One of the most exciting developments thus far in 2015 has been Mario Draghi’s announcement of an open-ended quantitative easing
program at the European Central Bank (ECB) to stimulate economic growth and stem deflationary
risk to the eurozone
. While it may take time to fully assess the efficacy of this policy, we think that the impact of a weaker euro may be more immediately visible. Where might this be most evident? We’ve got our eyes on Germany.
2015: The Year to Own German Equities?
Exports are an important part of Germany’s economy, and as a result, a weaker euro should have a strong impact on the region. In the chart below, we take a historical look at how currency has impacted bottom-line performance in the German equity market. During a period of more than 45 years, investors saw a clear advantage to owning German equities during periods of currency depreciation. While the past can’t guarantee the future, the trend is compelling.
MSCI Germany Index in Local Currency (12/31/1969‒1/31/2015)
Zooming in on Currency Trend Periods
For the period we were able to study, there were six overall currency trends—three characterized by a stronger German currency and three characterized by a weaker one, all measured relative to the U.S. dollar. Two out of the three weaker German currency trends were characterized by double-digit equity market returns.
Fine-Tuning the Focus on German Exporters
While the MSCI Germany Index has a long available history, it does not focus solely on German exporters or tilt away from purely domestic revenue generators. However, on May 1, 2013, WisdomTree launched its Germany Hedged Equity Index
(German Exporters)—an Index requiring that all constituents generate less than 80% of their revenues from sources in Germany. Only two currency trends in the euro are available for examination from the inception date to February 6, 2015.
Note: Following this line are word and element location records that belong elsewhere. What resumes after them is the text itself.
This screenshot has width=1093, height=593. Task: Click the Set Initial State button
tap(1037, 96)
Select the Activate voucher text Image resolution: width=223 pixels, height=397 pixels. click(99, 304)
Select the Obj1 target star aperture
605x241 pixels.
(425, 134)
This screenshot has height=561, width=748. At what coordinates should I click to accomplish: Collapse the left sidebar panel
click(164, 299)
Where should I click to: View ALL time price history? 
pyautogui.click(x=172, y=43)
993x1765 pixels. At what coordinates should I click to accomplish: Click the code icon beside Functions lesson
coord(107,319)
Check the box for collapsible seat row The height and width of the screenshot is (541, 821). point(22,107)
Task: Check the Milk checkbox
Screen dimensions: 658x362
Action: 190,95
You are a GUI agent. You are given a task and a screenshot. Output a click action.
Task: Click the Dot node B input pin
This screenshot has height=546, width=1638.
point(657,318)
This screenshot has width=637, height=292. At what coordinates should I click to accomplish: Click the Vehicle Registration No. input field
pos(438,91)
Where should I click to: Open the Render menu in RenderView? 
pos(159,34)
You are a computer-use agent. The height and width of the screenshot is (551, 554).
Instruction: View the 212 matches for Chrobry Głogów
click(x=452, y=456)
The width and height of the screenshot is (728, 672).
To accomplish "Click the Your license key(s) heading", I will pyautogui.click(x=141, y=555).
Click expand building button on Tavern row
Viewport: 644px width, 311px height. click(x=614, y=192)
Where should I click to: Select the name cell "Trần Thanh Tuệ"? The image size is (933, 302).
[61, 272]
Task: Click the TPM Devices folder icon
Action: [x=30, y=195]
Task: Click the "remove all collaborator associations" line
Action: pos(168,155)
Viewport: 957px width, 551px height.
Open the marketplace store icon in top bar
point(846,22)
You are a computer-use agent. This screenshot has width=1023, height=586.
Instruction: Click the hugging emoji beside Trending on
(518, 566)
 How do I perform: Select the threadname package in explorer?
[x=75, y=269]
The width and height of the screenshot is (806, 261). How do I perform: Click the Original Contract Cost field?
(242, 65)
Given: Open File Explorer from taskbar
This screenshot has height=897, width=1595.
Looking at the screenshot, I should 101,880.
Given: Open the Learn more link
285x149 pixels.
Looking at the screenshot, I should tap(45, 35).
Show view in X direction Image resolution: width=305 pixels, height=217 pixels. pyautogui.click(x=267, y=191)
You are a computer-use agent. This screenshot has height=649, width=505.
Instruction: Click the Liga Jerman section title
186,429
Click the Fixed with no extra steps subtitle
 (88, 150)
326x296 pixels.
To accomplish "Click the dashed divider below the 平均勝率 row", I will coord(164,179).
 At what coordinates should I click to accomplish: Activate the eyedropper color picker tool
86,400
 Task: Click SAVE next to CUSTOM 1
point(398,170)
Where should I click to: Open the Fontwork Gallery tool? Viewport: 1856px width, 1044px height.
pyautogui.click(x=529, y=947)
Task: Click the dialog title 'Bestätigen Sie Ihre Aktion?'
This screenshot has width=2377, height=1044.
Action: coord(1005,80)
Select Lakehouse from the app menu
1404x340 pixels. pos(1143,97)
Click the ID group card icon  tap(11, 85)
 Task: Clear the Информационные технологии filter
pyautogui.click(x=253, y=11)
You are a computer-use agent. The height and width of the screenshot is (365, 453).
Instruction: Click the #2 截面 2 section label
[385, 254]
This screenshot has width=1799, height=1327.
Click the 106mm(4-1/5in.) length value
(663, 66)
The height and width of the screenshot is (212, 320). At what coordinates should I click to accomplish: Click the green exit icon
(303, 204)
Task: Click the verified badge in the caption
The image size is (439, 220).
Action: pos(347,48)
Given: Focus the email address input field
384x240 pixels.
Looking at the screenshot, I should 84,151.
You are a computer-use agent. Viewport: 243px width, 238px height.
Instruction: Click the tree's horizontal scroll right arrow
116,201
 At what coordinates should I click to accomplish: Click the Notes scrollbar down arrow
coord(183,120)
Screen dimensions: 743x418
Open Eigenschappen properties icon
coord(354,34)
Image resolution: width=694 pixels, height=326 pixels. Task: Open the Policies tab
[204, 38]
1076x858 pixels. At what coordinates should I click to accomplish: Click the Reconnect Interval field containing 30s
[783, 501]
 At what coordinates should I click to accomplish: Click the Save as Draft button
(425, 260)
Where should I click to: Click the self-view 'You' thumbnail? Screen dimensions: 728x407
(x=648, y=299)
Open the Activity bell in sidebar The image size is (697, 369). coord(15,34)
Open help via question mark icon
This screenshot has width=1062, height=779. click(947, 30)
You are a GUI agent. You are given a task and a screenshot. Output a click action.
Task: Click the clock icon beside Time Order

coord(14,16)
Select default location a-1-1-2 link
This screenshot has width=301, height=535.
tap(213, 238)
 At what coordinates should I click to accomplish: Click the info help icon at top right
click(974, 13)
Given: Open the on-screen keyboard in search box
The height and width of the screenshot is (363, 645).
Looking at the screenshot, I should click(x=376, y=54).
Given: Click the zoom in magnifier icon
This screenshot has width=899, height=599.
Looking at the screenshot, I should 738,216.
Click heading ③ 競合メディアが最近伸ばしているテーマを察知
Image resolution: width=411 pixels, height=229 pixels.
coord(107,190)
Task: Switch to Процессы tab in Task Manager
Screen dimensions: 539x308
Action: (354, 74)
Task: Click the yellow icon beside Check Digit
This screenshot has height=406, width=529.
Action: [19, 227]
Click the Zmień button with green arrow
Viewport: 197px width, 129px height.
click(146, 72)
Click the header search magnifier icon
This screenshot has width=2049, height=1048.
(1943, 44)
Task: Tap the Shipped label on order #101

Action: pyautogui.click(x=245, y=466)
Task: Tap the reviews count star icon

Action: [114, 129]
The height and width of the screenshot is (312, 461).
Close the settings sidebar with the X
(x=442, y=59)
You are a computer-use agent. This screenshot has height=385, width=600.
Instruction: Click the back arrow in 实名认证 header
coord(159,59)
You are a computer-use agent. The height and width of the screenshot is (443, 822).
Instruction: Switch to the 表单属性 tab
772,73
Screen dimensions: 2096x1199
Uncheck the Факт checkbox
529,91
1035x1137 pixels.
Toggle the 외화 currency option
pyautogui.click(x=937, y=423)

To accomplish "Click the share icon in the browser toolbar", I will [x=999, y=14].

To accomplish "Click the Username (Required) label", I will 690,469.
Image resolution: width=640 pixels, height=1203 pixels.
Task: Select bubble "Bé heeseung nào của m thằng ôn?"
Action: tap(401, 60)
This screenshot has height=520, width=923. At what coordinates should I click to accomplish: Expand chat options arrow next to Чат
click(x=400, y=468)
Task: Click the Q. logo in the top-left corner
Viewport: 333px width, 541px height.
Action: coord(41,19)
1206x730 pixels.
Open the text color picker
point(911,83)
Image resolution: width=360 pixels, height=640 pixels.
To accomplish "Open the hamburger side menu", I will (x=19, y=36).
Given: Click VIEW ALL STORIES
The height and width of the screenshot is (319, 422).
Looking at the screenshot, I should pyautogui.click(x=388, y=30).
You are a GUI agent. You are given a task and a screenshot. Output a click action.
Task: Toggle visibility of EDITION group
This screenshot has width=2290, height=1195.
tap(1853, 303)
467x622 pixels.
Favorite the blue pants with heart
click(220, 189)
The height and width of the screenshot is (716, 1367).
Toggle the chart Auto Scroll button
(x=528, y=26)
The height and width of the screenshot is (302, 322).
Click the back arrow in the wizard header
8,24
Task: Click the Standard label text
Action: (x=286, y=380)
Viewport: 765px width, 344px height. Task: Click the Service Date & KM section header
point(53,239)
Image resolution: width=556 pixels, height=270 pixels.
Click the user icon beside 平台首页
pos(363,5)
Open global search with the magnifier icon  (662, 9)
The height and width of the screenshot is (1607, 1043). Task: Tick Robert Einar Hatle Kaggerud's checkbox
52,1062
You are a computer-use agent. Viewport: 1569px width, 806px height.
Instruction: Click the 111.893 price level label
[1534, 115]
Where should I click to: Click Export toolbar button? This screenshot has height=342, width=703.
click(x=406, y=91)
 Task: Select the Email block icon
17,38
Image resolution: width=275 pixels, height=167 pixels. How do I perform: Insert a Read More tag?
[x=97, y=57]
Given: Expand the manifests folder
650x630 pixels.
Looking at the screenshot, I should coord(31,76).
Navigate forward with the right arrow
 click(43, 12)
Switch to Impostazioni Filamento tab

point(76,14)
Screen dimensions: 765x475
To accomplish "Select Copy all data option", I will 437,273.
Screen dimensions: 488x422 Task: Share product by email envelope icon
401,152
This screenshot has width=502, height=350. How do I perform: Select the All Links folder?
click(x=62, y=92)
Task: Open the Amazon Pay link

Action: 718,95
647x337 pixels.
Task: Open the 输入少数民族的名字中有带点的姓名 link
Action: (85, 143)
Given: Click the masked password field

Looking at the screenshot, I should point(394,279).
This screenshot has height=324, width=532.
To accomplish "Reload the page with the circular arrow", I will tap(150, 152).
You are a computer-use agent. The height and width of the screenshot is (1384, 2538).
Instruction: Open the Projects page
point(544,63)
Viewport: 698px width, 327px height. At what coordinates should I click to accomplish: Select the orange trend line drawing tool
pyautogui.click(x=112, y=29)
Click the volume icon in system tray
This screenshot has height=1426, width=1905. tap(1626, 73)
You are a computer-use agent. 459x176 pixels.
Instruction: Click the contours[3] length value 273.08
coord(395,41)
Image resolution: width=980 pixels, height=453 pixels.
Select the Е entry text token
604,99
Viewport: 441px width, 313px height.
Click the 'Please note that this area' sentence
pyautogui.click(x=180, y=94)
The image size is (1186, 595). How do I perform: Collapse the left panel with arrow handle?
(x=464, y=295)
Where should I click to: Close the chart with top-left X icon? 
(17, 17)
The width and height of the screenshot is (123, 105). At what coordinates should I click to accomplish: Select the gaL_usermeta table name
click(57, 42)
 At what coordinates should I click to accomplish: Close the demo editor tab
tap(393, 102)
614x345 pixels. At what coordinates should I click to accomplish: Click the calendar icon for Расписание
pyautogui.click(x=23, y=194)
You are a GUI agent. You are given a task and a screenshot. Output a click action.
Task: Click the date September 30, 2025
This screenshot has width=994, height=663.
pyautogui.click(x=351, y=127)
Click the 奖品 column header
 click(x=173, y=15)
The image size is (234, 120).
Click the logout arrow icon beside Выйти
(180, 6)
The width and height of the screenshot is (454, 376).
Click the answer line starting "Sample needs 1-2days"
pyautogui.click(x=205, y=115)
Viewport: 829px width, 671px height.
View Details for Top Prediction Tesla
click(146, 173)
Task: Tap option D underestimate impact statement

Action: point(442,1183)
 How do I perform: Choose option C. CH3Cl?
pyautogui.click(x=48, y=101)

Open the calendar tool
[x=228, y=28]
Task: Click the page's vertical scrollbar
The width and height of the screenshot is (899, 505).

• Euro Strength, May 1, 2013‒May 6, 2014:
This period saw the euro move from about $1.32 to $1.39. German exports were up 19.9%, while the MSCI Germany Index in local currency was up 18.8%. Of course, those measuring the performance of the MSCI Germany Index in U.S. dollars would have benefitted from the appreciation of the euro and been up almost 26% cumulatively over the same period.1
• Euro Weakness, May 6, 2014‒February 6, 2015:
This period saw the euro move from about $1.39 to about $1.13—a depreciation of nearly 19%. German exports were up 15.0%, while the MSCI Germany Index in local currency was up 14.9%―thus offering very similar returns. The real key was in not layering on the additional exposure of the euro, which drove down the returns of the MSCI Germany Index in U.S. dollars to -6.4% cumulatively over the same period.2
We encourage investors not to forget about Germany, especially if they believe that Mario Draghi’s program of quantitative easing has the potential to cause a further trend of euro weakness.